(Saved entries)
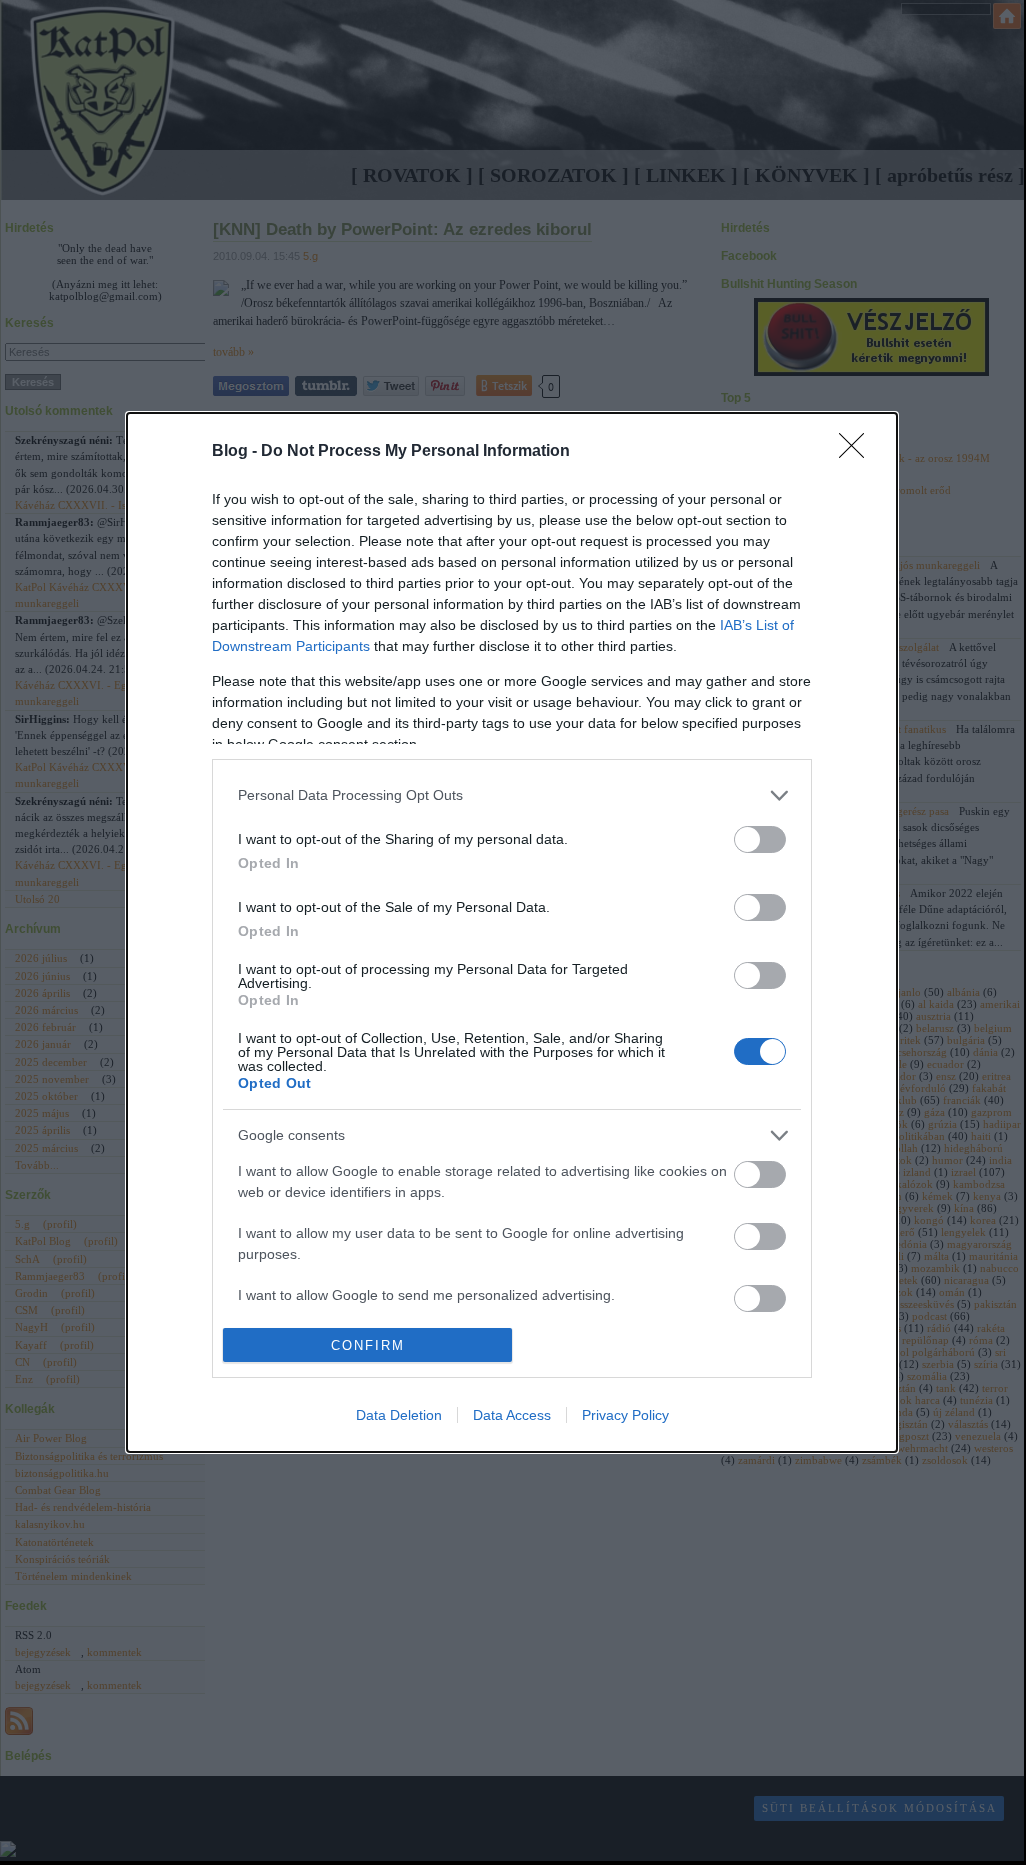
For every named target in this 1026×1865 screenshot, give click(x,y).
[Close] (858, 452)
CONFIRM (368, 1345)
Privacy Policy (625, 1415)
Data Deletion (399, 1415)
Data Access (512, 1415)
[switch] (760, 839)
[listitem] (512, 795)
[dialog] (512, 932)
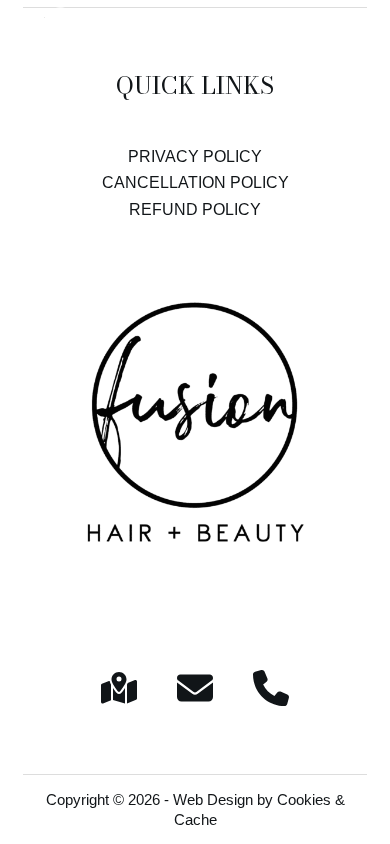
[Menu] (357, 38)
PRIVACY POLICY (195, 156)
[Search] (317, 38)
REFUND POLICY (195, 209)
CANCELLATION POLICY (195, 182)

AIM OF THE TASK
From the line containing "CONFIRM (368, 1345)" to the last line of the records, inclusive, output the lines exactly as written and nothing else; leave out the pictures.

RESPONSE BOX
CONFIRM (368, 1345)
Privacy Policy (625, 1415)
Data Deletion (399, 1415)
Data Access (512, 1415)
[switch] (760, 839)
[listitem] (512, 795)
[dialog] (512, 932)
[Menu] (357, 38)
PRIVACY POLICY (195, 156)
[Search] (317, 38)
REFUND POLICY (195, 209)
CANCELLATION POLICY (195, 182)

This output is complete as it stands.